> **WHAT IS EXPECTED**: Return exactly, please, the lines from the one containing "Click the 446 GB offset value" to the last line of the entries below, and nothing else, leaving pictures out.

** Opening DATA SHOWN block **

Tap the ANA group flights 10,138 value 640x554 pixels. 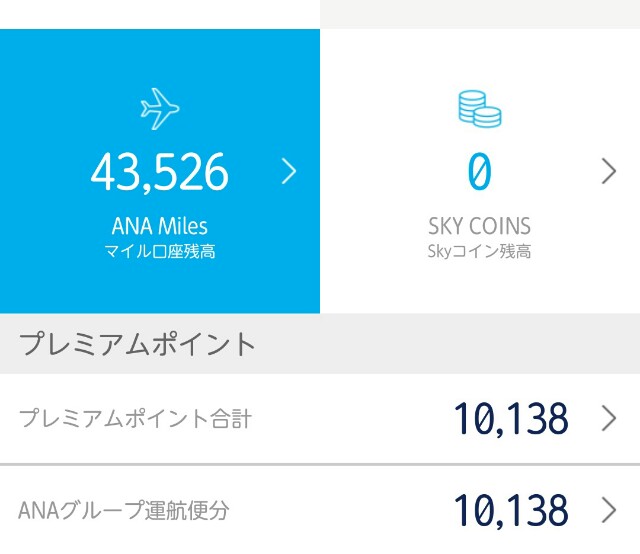coord(511,510)
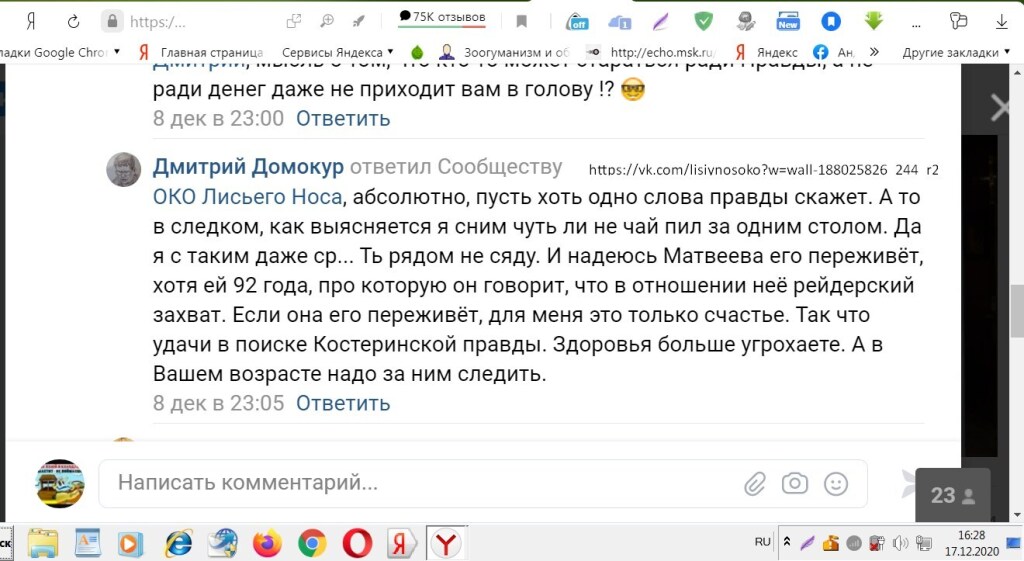Bookmark this page with the flag icon
The width and height of the screenshot is (1024, 561).
[x=521, y=21]
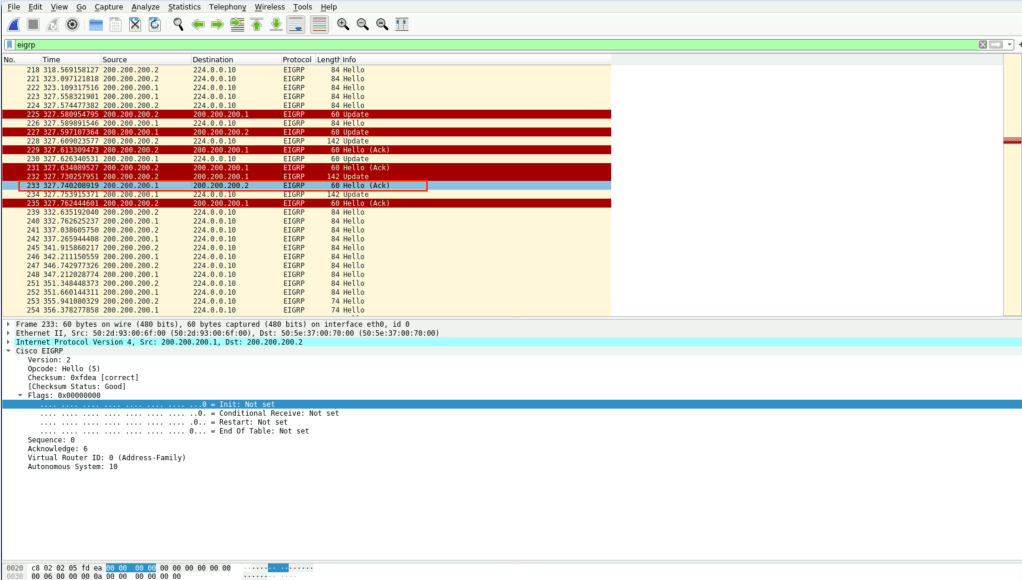1022x580 pixels.
Task: Go back to previous packet arrow
Action: click(x=198, y=24)
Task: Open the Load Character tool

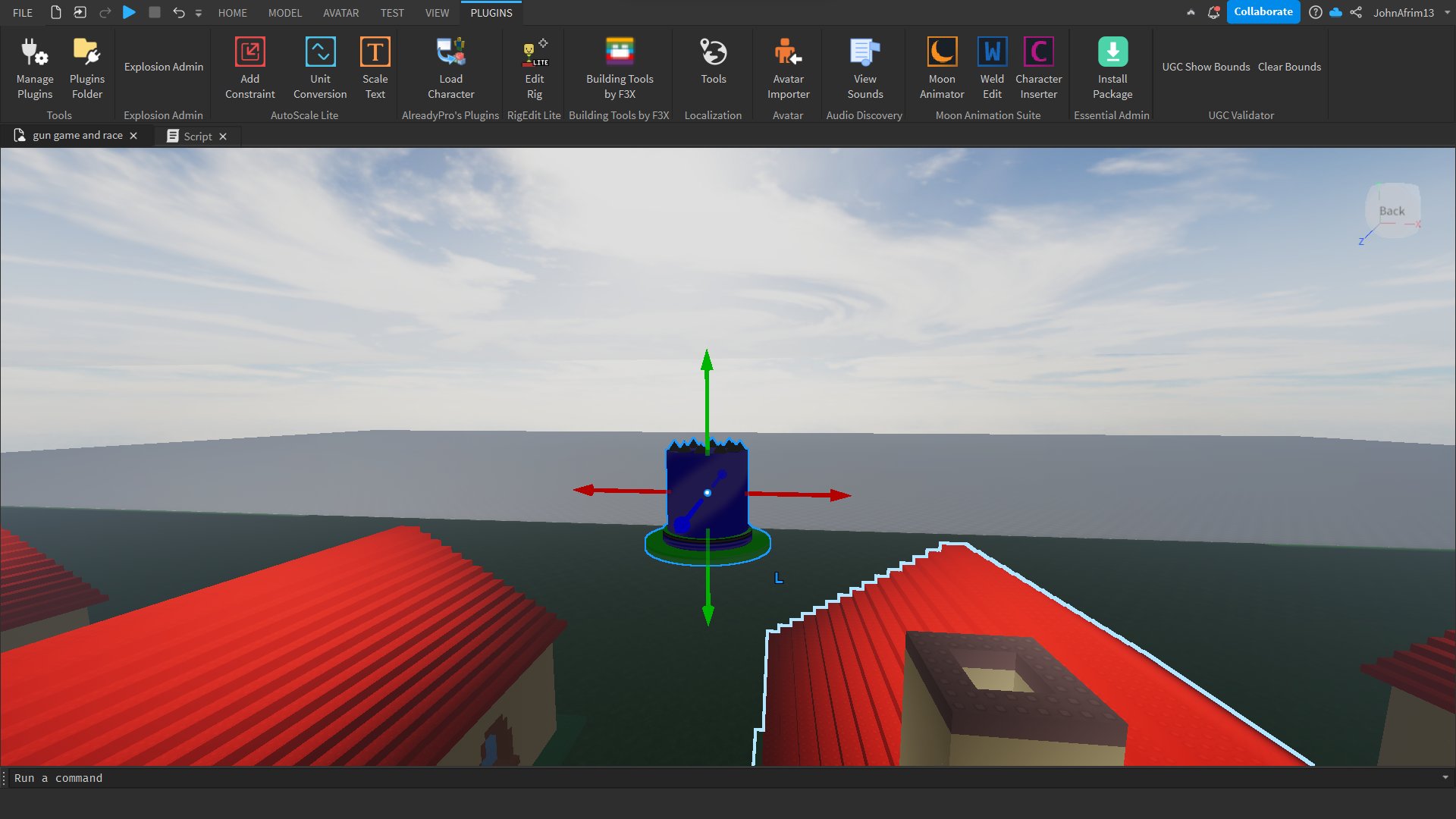Action: coord(451,66)
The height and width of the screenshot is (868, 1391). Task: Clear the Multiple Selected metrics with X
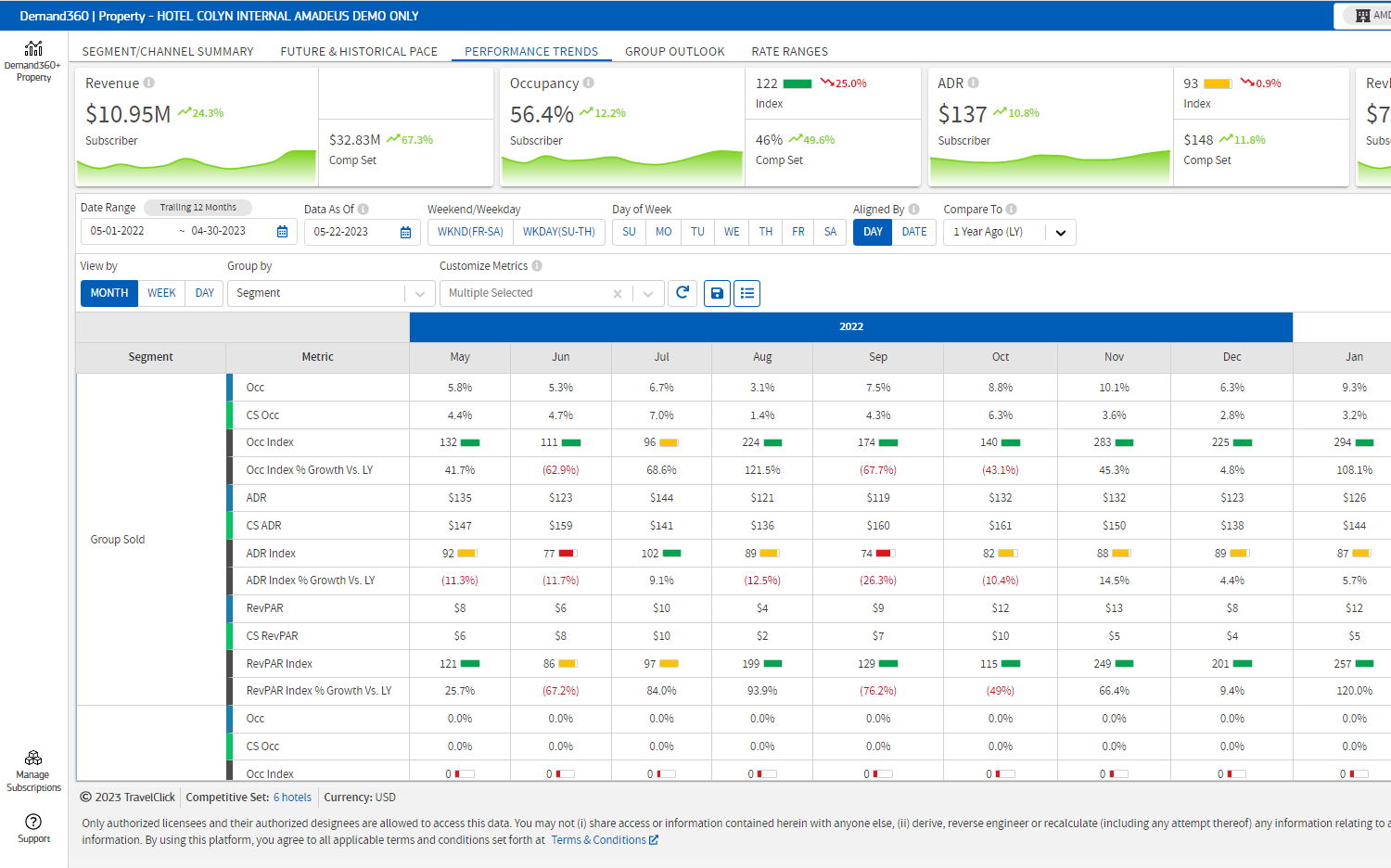coord(617,294)
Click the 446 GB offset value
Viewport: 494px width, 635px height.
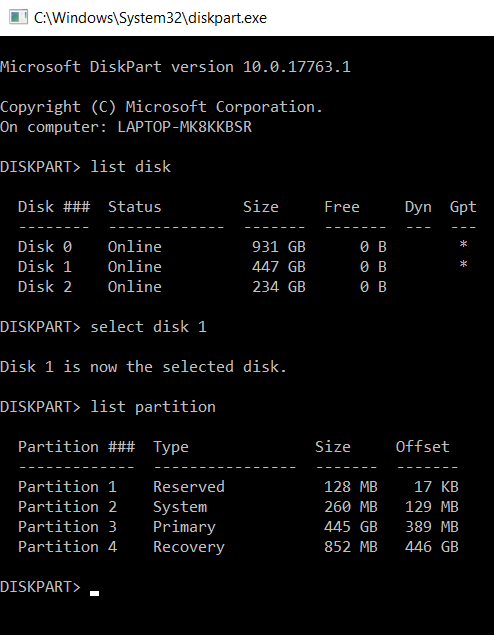click(x=432, y=547)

** Closing DATA SHOWN block **

> **WORKED SOLUTION**:
Click the 446 GB offset value
Viewport: 494px width, 635px height.
click(x=432, y=547)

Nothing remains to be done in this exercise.